__DIRECTIONS__: Copy the material word for word, from its first line up to and including the line containing "[x=835, y=42]". Leave the pictures out of your copy.

__INPUT__:

####

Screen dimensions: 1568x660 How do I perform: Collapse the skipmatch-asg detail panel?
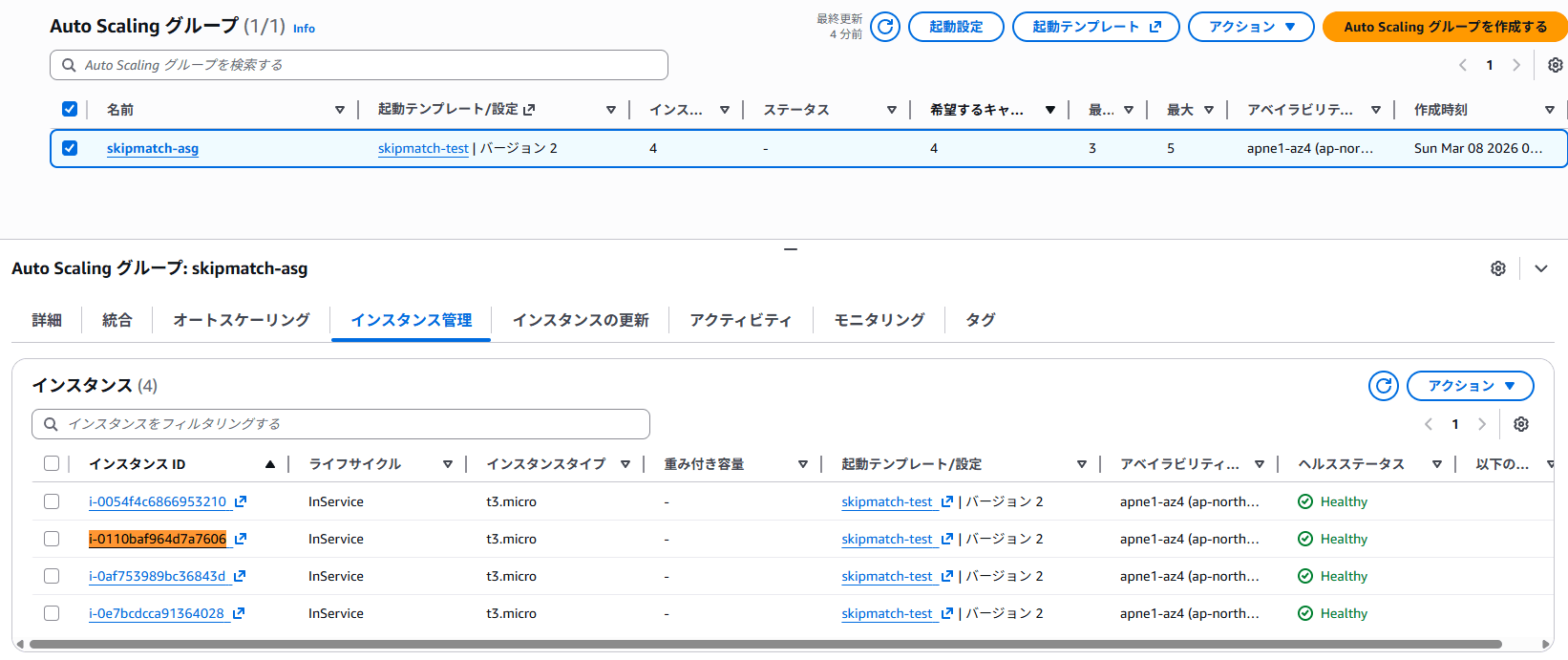pyautogui.click(x=1541, y=268)
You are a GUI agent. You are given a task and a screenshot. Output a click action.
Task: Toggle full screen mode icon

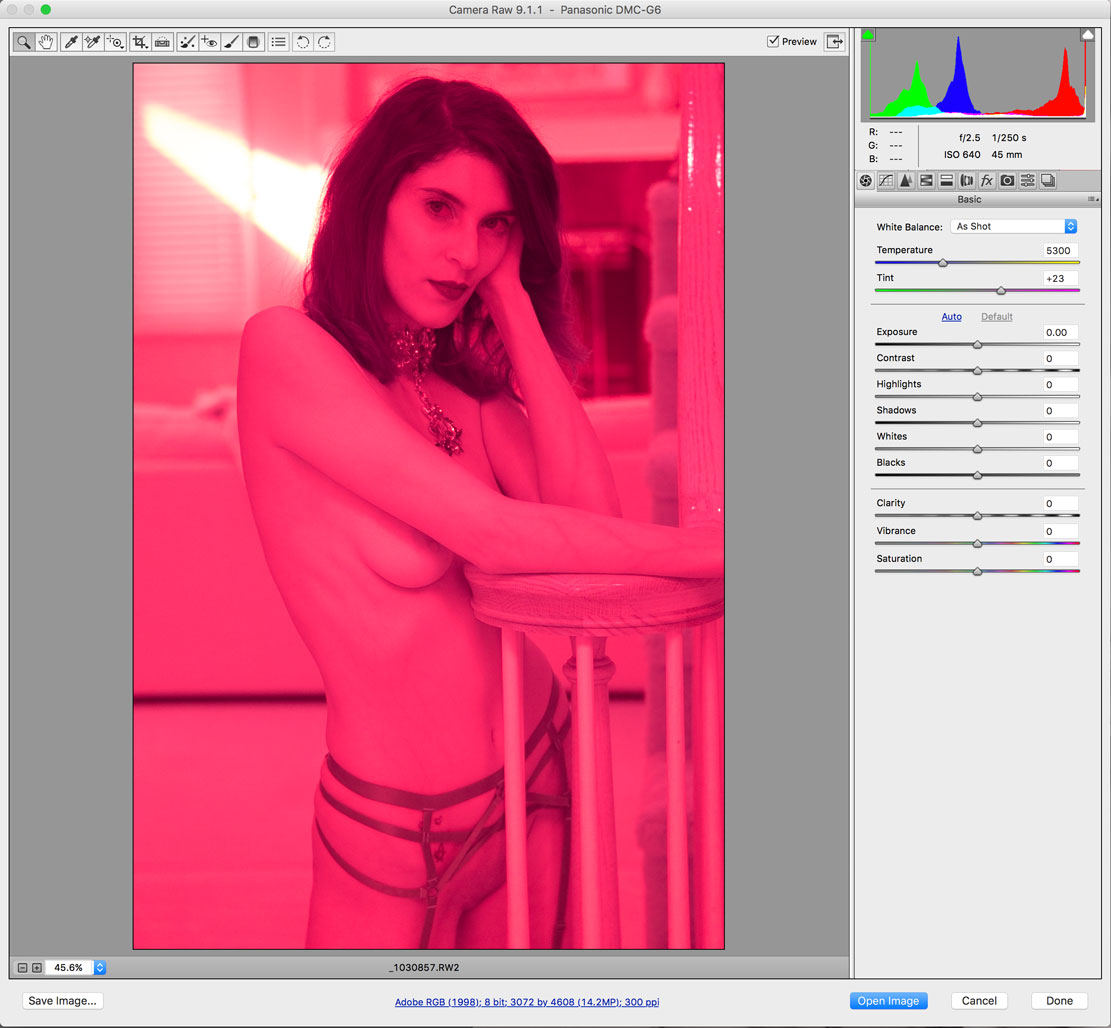[x=835, y=42]
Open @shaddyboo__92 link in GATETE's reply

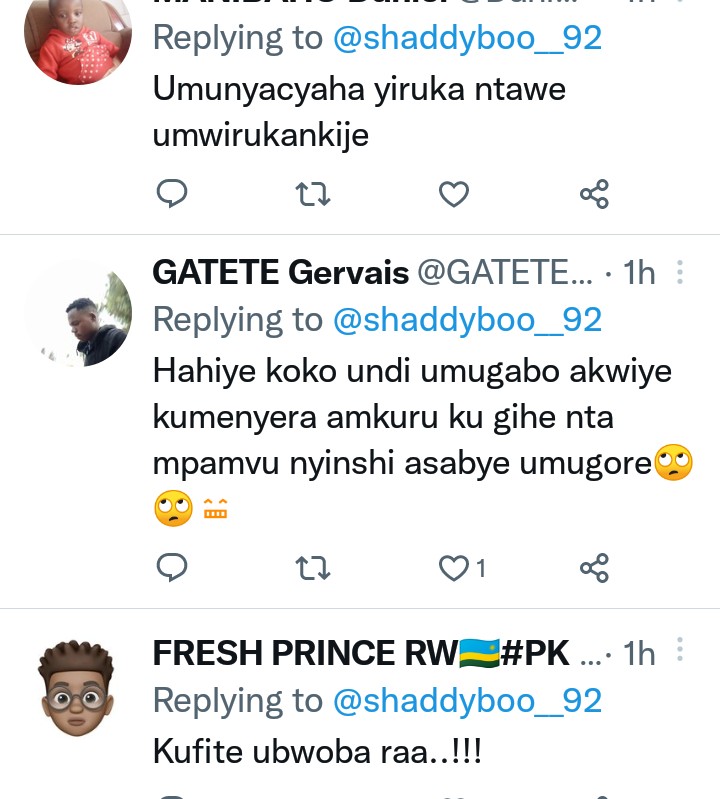[467, 320]
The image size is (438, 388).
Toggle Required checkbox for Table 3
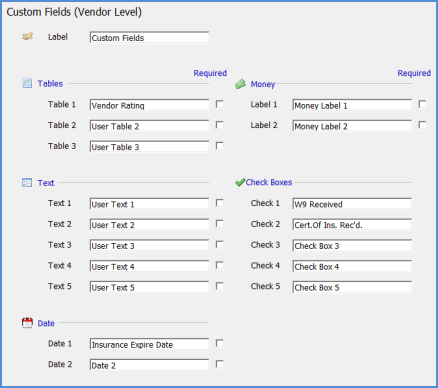pos(219,145)

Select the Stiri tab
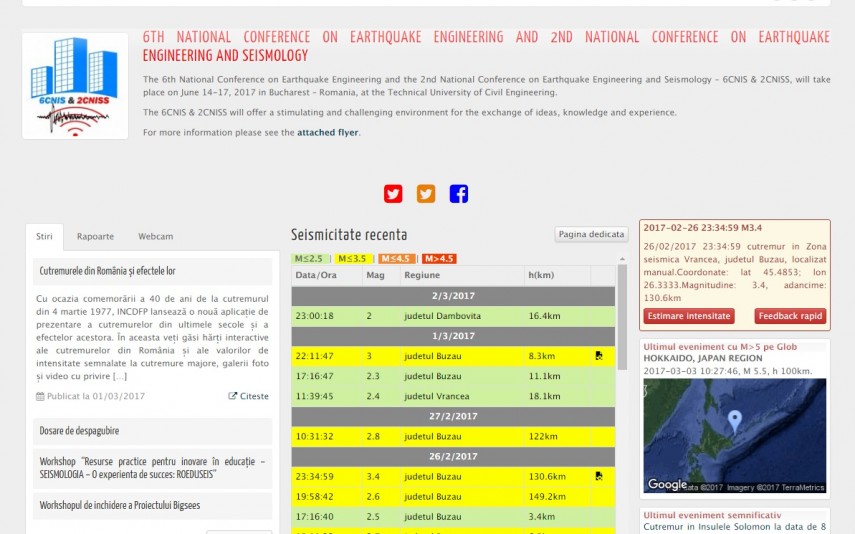point(44,237)
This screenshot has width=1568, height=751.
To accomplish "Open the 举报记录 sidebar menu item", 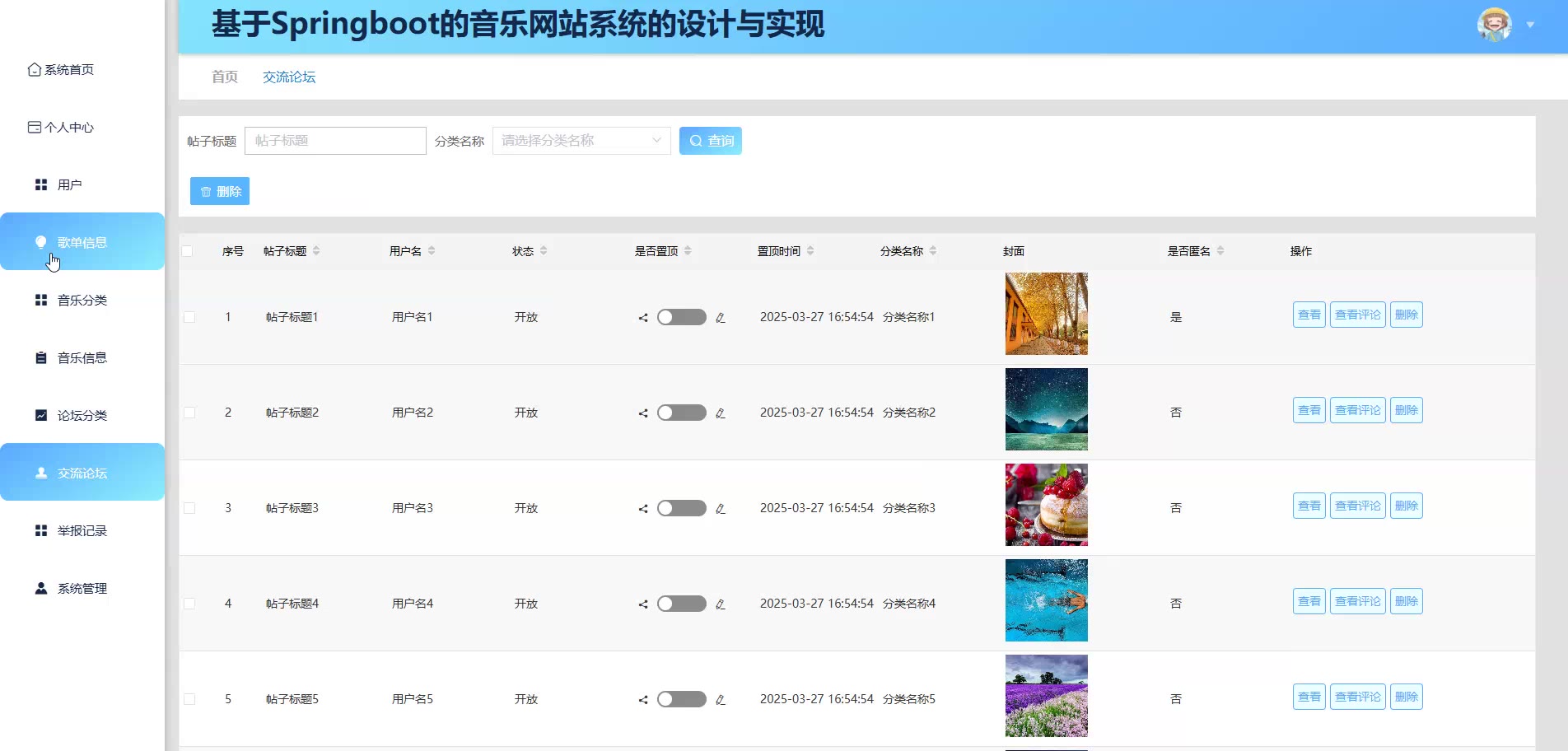I will [x=82, y=531].
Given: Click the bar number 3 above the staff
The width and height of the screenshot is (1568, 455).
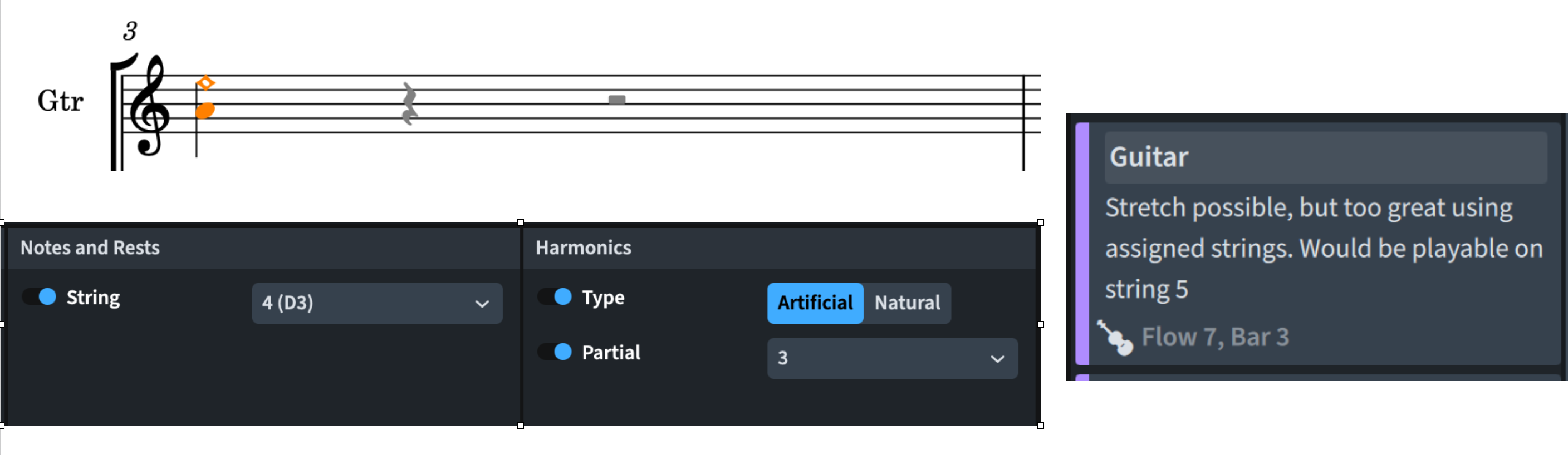Looking at the screenshot, I should 130,31.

####

__PROBLEM SOLUTION__:
Screen dimensions: 1568x660 How do I perform: Collapse the skipmatch-asg detail panel?
pyautogui.click(x=1541, y=268)
You are a GUI agent. You are given a task and a screenshot. Output a click action.
Task: Toggle full screen mode icon

[x=835, y=42]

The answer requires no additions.